Corona Daily 190: On Efficacy and Herd Immunity


In my research, I increasingly come across the words “efficacy” and the more awkward “efficacious”. When newspapers say the Pfizer-BioNTech vaccine has a 95 percent efficacy, why don’t they say it is 95% effective? Because in the pharma and medical world, the two terms are technically different. 

Efficacy is the number we get from a clinical trial, in research settings. Though the trials had tens of thousands of volunteers who lived lives as they normally do, it wasn’t the “real world” test of the vaccine.

Effectiveness is what happens in the real world.

In many other fields of life, we know there may be a difference between the controlled setting and the real world. In cricket, batting in the nets, and playing in a real match in front of crowds. Between rehearsals and on-stage theatrical performances. Projections in the corporate board rooms, and actual company performance.

As we already know, some pregnant women are opting to take the vaccines. They were not included in any trials. Also, the racial and ethnic composition of the trials didn’t exactly represent the populations where trials were conducted.

As a rule, the effectiveness of the vaccines will be lower than the efficacy. The coming years would show how effective Moderna, Pfizer or Oxford were. Neither the efficacy nor the effectiveness can accurately tell you your personal risk. It depends on your immune system, health conditions, and exposure to the virus. At this stage in the pandemic, experts are urging people not to focus on the efficacy numbers, but just go ahead and take whichever authorized vaccine that is offered.

*****

Herd immunity is another popular expression few people had heard before the pandemic. When a significant percentage of the population is vaccinated, or has recovered naturally, it is difficult for the virus to spread. Think of an unsuspecting village, in which a burglar goes from house to house robbing households. In the beginning, he can enter any house of his choice and take cash and jewelry. Over time, he can’t enter houses which are well locked (vaccines) and houses he has already broken into (antibodies). Finally, unable to penetrate an unburgled house, he leaves the village or dies. I imagine the virus to be like that burglar.

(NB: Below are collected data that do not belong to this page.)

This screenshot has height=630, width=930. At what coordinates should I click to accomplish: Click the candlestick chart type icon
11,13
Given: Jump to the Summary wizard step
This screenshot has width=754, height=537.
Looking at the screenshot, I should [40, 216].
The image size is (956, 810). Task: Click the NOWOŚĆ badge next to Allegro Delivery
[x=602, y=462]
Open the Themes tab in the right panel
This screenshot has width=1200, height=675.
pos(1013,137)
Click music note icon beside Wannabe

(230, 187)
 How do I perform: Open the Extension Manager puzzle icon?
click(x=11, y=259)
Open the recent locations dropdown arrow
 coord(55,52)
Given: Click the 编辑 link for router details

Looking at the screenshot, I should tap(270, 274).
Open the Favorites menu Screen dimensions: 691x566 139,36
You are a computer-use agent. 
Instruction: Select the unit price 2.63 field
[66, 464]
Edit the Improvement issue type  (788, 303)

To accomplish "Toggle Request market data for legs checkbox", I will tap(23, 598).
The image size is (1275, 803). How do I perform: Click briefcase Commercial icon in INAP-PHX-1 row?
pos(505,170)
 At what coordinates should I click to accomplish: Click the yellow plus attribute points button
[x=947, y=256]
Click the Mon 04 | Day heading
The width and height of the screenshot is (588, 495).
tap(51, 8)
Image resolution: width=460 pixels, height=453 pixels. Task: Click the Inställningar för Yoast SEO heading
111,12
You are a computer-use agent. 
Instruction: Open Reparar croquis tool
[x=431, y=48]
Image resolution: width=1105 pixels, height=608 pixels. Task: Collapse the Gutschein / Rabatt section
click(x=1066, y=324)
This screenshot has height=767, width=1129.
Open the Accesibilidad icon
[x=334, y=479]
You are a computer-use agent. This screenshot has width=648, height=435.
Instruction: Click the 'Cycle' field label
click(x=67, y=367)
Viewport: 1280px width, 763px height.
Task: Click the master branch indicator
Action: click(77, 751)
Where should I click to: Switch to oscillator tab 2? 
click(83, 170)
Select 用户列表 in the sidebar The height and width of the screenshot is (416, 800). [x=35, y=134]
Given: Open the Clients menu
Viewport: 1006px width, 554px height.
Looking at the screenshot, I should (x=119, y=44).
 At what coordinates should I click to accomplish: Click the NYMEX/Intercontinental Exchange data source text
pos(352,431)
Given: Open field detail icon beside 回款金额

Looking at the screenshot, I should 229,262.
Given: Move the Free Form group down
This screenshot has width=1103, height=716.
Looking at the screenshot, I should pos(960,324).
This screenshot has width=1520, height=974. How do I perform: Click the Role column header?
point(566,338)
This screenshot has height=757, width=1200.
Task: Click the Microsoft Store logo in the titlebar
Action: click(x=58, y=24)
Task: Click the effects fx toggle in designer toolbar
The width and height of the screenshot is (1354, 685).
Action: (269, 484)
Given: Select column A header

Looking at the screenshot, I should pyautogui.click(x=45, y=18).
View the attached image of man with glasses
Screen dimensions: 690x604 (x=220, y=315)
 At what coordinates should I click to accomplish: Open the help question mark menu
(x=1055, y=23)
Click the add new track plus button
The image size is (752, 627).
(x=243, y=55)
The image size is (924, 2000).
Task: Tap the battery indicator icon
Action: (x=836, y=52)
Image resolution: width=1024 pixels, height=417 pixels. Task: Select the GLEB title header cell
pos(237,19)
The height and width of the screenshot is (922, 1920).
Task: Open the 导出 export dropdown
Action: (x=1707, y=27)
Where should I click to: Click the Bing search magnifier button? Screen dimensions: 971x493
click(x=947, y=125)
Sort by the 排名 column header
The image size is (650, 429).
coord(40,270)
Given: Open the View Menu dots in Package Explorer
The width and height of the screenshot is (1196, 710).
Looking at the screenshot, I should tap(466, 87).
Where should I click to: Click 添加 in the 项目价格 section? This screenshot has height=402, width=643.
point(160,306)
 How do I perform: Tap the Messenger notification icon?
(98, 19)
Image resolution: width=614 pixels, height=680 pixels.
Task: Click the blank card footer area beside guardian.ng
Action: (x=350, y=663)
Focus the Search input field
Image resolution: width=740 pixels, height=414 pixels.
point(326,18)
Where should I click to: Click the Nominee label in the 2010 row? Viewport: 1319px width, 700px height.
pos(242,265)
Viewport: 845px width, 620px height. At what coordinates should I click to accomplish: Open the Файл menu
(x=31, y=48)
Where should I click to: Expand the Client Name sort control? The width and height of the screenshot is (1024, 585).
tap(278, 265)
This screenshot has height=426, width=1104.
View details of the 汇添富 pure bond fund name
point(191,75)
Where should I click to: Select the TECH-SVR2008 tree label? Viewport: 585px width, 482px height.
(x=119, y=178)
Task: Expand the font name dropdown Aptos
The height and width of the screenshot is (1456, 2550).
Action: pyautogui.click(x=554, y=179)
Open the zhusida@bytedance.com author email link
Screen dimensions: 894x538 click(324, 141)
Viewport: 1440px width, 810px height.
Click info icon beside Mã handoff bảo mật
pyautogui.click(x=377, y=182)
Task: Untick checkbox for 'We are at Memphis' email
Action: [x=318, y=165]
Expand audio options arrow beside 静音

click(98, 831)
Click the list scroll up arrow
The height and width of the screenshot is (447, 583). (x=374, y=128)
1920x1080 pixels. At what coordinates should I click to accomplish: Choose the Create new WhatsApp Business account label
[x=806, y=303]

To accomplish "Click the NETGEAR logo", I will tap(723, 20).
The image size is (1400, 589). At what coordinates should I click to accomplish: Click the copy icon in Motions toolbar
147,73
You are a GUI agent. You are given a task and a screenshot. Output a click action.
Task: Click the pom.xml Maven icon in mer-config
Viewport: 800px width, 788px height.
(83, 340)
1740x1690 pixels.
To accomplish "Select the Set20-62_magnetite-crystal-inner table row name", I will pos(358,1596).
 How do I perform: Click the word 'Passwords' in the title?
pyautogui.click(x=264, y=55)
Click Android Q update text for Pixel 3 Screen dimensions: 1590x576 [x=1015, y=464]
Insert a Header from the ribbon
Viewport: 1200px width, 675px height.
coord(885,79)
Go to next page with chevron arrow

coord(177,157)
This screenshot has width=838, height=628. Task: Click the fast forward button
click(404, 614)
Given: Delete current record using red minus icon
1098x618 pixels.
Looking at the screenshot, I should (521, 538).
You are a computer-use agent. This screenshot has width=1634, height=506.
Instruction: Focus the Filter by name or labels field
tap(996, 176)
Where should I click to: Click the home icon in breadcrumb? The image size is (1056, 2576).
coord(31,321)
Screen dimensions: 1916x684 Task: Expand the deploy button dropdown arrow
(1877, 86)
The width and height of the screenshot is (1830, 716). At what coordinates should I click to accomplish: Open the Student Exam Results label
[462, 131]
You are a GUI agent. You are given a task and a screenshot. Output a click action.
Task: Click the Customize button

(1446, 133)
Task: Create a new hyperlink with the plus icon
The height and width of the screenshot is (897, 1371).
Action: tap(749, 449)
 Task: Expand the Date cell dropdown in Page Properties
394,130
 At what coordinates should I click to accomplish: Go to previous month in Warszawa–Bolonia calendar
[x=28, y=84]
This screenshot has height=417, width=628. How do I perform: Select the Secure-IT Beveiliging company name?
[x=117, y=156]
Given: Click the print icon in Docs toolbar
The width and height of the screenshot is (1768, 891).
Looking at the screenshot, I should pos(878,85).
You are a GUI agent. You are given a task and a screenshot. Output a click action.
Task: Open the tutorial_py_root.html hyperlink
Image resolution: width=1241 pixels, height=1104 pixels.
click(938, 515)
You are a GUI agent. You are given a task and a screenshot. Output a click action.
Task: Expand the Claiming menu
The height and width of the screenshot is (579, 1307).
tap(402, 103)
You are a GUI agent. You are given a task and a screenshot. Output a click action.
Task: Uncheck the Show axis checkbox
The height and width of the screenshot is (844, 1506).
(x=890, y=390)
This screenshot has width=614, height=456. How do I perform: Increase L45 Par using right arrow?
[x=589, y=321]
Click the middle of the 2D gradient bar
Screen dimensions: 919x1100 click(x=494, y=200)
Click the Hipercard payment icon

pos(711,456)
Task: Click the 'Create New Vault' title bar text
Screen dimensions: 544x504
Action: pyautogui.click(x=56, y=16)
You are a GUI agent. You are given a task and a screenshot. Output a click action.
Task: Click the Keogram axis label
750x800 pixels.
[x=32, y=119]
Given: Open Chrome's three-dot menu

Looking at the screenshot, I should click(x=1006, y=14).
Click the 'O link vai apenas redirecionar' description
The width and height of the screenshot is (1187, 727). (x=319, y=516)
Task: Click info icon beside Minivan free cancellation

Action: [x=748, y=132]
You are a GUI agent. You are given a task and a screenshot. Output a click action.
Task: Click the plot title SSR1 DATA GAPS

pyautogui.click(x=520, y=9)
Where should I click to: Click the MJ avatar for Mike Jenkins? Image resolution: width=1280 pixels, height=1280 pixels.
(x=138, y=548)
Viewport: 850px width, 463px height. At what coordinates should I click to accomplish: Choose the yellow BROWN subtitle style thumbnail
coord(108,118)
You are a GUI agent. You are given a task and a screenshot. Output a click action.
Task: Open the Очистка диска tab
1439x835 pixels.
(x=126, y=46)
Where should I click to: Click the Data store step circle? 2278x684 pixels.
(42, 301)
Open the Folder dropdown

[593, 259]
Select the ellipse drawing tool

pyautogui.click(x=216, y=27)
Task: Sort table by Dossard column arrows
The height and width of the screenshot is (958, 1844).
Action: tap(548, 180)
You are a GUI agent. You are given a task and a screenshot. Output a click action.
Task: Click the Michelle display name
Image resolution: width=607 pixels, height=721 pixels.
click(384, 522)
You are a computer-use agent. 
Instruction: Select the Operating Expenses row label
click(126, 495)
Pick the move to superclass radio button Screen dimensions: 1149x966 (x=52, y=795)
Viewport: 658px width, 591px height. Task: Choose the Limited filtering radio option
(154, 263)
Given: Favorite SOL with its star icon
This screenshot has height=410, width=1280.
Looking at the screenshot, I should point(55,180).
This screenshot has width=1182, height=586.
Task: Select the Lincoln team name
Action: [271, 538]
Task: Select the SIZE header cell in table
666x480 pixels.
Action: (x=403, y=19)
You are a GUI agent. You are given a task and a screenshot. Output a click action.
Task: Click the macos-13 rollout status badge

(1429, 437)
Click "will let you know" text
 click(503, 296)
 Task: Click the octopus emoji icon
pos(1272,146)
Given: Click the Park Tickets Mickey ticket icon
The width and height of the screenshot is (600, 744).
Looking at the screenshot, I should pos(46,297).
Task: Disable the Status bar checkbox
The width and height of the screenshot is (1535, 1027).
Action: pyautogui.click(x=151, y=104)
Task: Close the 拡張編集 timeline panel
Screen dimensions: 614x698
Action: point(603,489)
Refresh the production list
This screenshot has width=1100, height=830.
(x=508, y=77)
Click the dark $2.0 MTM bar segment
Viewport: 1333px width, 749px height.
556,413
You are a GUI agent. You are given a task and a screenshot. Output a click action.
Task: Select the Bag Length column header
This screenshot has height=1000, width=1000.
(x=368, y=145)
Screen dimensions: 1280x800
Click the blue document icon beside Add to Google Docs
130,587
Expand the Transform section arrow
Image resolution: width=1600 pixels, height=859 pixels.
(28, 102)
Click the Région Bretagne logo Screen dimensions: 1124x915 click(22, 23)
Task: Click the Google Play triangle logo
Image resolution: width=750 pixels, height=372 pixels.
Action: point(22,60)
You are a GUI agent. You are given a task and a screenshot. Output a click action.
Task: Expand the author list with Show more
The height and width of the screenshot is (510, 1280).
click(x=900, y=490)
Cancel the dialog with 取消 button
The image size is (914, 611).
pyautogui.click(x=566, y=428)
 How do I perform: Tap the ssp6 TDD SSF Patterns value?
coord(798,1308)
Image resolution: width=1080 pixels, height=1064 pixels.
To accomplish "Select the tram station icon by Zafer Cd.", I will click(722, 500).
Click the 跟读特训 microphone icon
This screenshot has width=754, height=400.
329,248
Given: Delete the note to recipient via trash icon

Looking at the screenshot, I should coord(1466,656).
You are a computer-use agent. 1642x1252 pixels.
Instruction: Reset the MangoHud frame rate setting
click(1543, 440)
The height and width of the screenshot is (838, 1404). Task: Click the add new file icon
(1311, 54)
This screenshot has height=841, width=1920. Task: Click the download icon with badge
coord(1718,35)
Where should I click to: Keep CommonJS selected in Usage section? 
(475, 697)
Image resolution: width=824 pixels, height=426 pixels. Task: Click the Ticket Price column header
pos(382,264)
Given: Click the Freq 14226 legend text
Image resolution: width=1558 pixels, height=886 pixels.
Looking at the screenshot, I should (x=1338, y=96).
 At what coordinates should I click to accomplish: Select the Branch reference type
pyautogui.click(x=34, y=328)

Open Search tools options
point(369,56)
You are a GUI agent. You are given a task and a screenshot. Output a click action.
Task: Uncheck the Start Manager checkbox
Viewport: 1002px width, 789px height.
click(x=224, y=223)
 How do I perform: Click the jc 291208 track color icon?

Depending on the virus, there is a certain % that needs to achieve immunity before herd immunity is reached. That % is called the “herd immunity threshold”. Measles, a particularly contagious disease, slows down only after 95% of people become immune. Herd immunity doesn’t protect against all vaccine-preventable diseases. Tetanus, for example, is caught from bacteria in the environment, rather than from other people. No matter what percentage of population is vaccinated for tetanus, it doesn’t protect an unvaccinated person; for tetanus herd immunity is not possible.

Herd immunity is important for people with low or compromised immunity, people with HIV, newborn babies too young for a vaccine, elderly or very ill people who can’t safely get vaccinated.

Currently, India is doing very well, with low numbers of cases and deaths, and except for mask-wearing, life is returning to normal. In Delhi, a recent survey suggested more than half of Delhi’s population had antibodies. Many Indians attribute India’s current well-being to the presumed herd immunity. I would like to wait till the monsoon season is over to pass that judgement. June to September is India’s annual infection season, just like winter is Europe’s and America’s. In my view, if India’s numbers remain low till the end of September, it may be out of the woods.